Seriously; I absolutely and passionately hate flash on my Mac.

I can not ever use it in any of the browsers I have installed on my Mac (Chrome, Safari, FireFox) without it hogging my CPU, slowing down my MacBook Pro like crazy and turning my fans into a hair-blowers!

Now, when I look at the same flash content on my Quad Core PC: not even 10% cpu use! WTF!

And even on my Windows Mobile 6.1 phone with the Skyfire browser on it (yeah it supports flash): no problems! It does not “kill”my experience there either!

But on a Mac? Hell no!

So yeah, I can see why Jobs isn’t a fan of Flash (Adobe).

But come on: if you really dislike proprietary formats – well Apple is the king of “proprietary”. Heck, Apple doesn’t even want you to be able to change a battery on you iPhone or you new MacBook Pro. They want to have absolute control over your “experience” of their product.

But back to reality.

Everyone that has ever been involved in developing a website, knows that although HTML is portrayed as a “standard”, in reality every single browser out there just has their own quirks when working with HTML.

What works without any problems in one browser produces unexpected results in another.

Let alone when you combine it with javascript and other options.

And, to add to the equation: developers working on HTML5 video “standards” seem not to agree on what the “standard” should be.

So, do I see HTML 5 replacing Flash? Not in the short term, I don’t. I see it as an alternative that hopefully will grow over time.

Now, regarding your opinion:

“So poor lazy web developers rule our online experience and only bet on Flash because “everybody” (98%) has Flash installed.”

It’s not so much the developers. It’s the companies that PAY the developers!

If you give companies that want a website developed a choice between using flash or spending circa twice the money (because the effort to make it all work is twice as big!), they will always choose for the cheaper option! And they are right in doing so!

But here’s another perspective on the whole Flash/Apple issue:

The only reason why this discussion has become relevant, is because there are way more iPhone users now then there are Mac users.

And those iPhone users are used to being able to view rich – video – content on their PC (yes: PC not Mac).

And the only thing they notice is that their precious iPhone that offers them an (almost) perfect browsing experience, lacks support for some sites that they like a lot (i.e. use flash).

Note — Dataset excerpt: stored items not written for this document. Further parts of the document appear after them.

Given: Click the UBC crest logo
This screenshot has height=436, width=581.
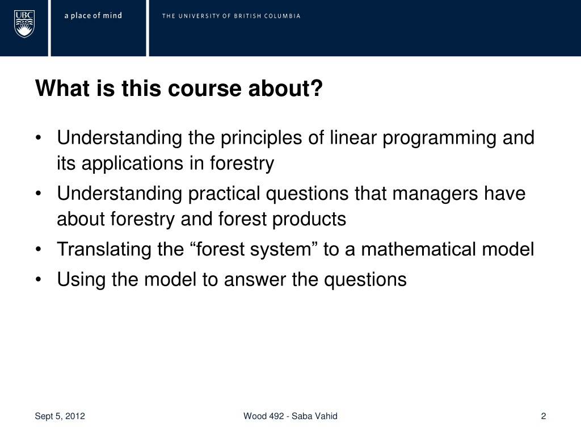Looking at the screenshot, I should pyautogui.click(x=24, y=24).
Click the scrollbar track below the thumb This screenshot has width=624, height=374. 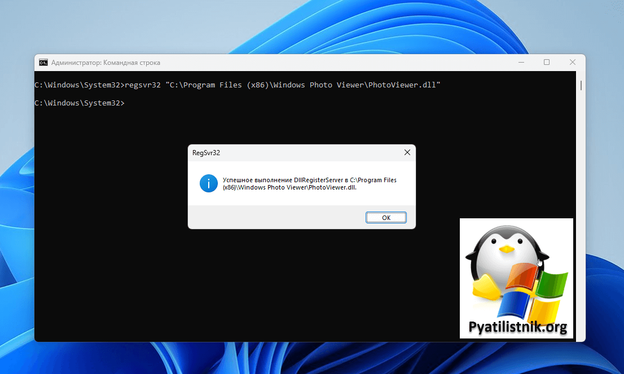pos(581,226)
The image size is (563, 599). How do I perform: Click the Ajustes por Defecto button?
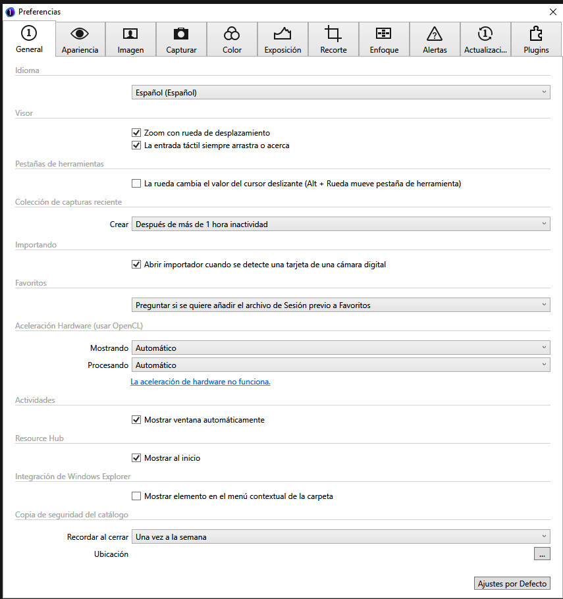click(512, 584)
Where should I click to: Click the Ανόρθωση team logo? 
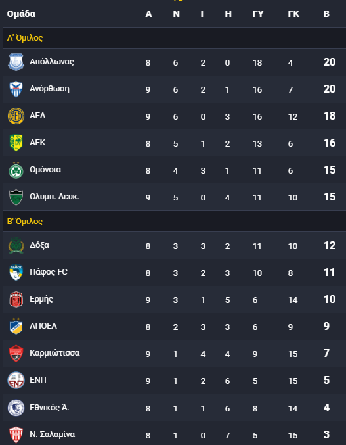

Here’s an interesting fact supporting the above:

According to San Francisco Chronicles’ The Tech Chronicles:

“During December 2009, apparently there were 7 million attempts to download Flash onto iPhone and iPod touches. This is up from three million attempts in June.

The numbers were measured by users coming and failing to install Flash at Adobe.com.”

(http://www.sfgate.com/cgi-bin/blogs/techchron/detail?&entry_id=56724)

And don’t tell me flash can’t work well on an iPhone: if it can work well on my 520 MHz PXA270 XScale processor (designed in 2004), it should work on an iPhone (and – if I am not mistaking – people have produced iPhone flash hacks already).

But you know what: bottom-line is: I don’t really care who “wins” or not.

I just want my experience to be smooth and enjoyable!

And guess what: so do 99,9% from the end-users that don’t know jack about HTML5 or flash!

If I can get that experience with Flash, so be it. If HTML5 is going to do the trick; great!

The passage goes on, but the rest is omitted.